Exercise prompt → Given the material below, return only the lines starting at the line with "Task: Click the home/house icon in navigation" and ending at the line with "This screenshot has height=840, width=1454.", exactly as they appear.

Supplied data →
━━━━━━━━━━
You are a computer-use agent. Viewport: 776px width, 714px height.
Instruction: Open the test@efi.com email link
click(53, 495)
━━━━━━━━━━
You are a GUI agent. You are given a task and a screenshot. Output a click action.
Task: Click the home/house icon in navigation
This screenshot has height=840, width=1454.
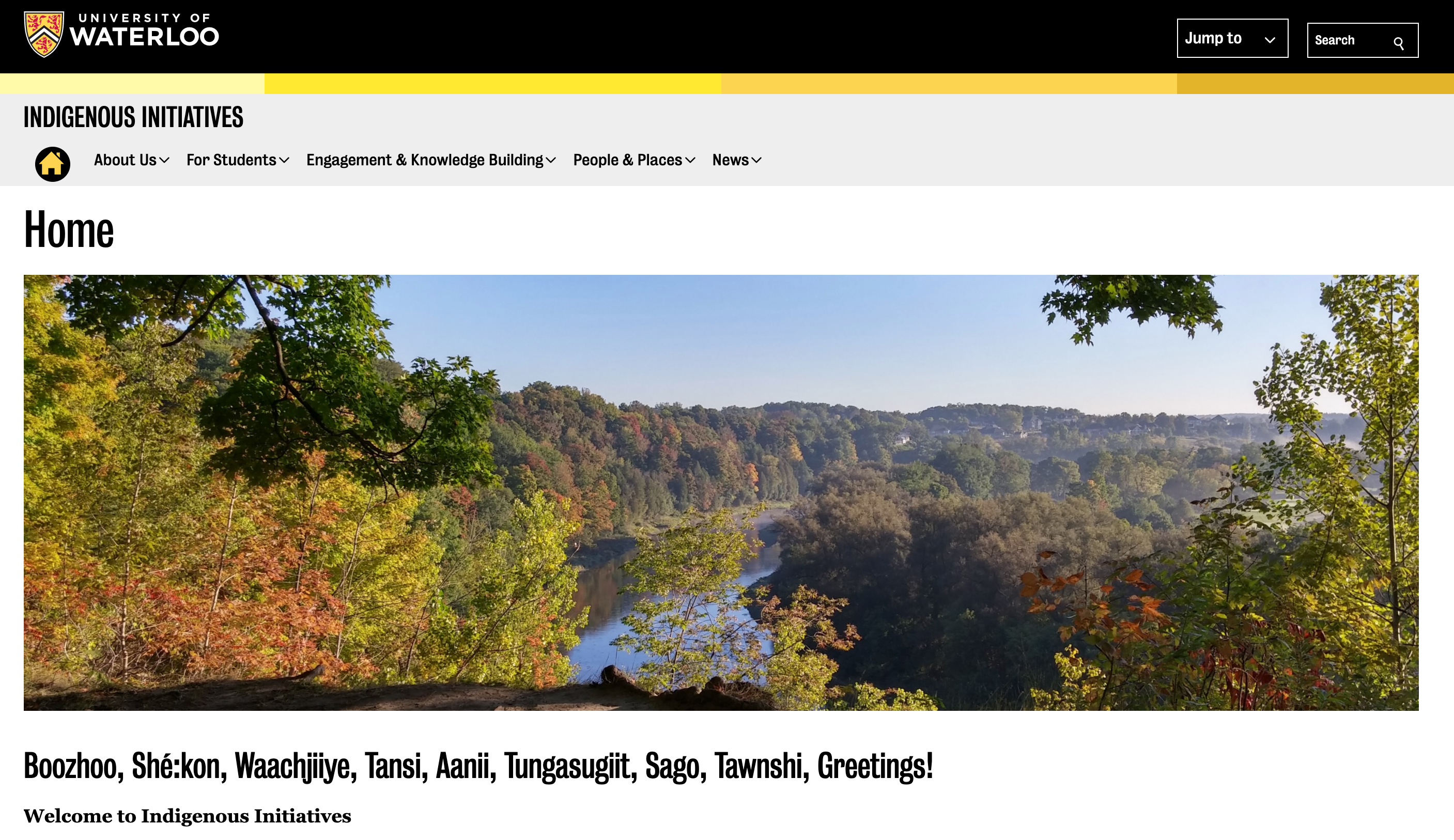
━━━━━━━━━━
Solution for this exercise →
Task: Click the home/house icon in navigation
This screenshot has height=840, width=1454.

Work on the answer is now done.